First, some thoughts from people who know what they’re talking about:
https://twitter.com/MrMubinShaikh/status/995047235946676224
https://twitter.com/MrMubinShaikh/status/995048194802413568
https://twitter.com/MrMubinShaikh/status/995106705267666944
https://twitter.com/StephanieCarvin/status/995063490866905088
https://twitter.com/StephanieCarvin/status/995063493035409408
https://twitter.com/StephanieCarvin/status/995063494901874690
https://twitter.com/StephanieCarvin/status/995063496847970304
Other observations: We keep getting from the Conservatives this false notion that the Prime Minister welcomes back former terrorists with hugs, cheques, and that they send them away to poetry classes, all of which is complete bullshit, and conflates a number of issues that is not helpful in any of this.
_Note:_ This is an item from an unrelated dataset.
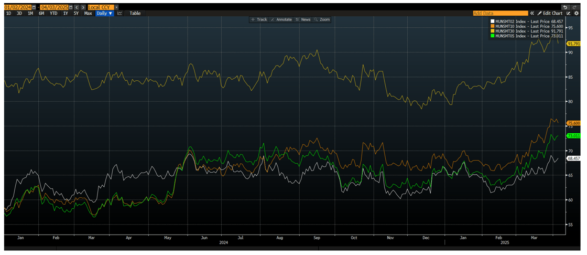Click the annotate pencil icon beside Edit Chart
This screenshot has height=255, width=587.
point(569,13)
The Omar Khadr settlement is not because of anything he is alleged to have done as a minor while in Afghanistan, but because he was tortured by the Americans with the full knowledge of our intelligence agencies in breach of his Charter rights. That’s kind of a big deal. And those “poetry classes” are derisive attempts to conflate rehabilitation with de-radicalization in the Countering Violent Extremism programme, which is extremely valuable because it prevents them from becoming terrorists. But instead, we get demands that, in order to look tough, both distort the situation and that would in all likelihood jeopardise actual criminal investigations if they were seriously acted upon. Was the news of this podcast “confession” concerning? Yes. But does a half-cocked meltdown that completely misrepresents the whole situation help? Nope. In fact, it probably does more damage in the long run, feeding the paranoia of the likes of the Quebec mosque shooter, who radicalized by internalizing these very kinds of irresponsible messages. Not that the Conservatives care if there are points to be scored.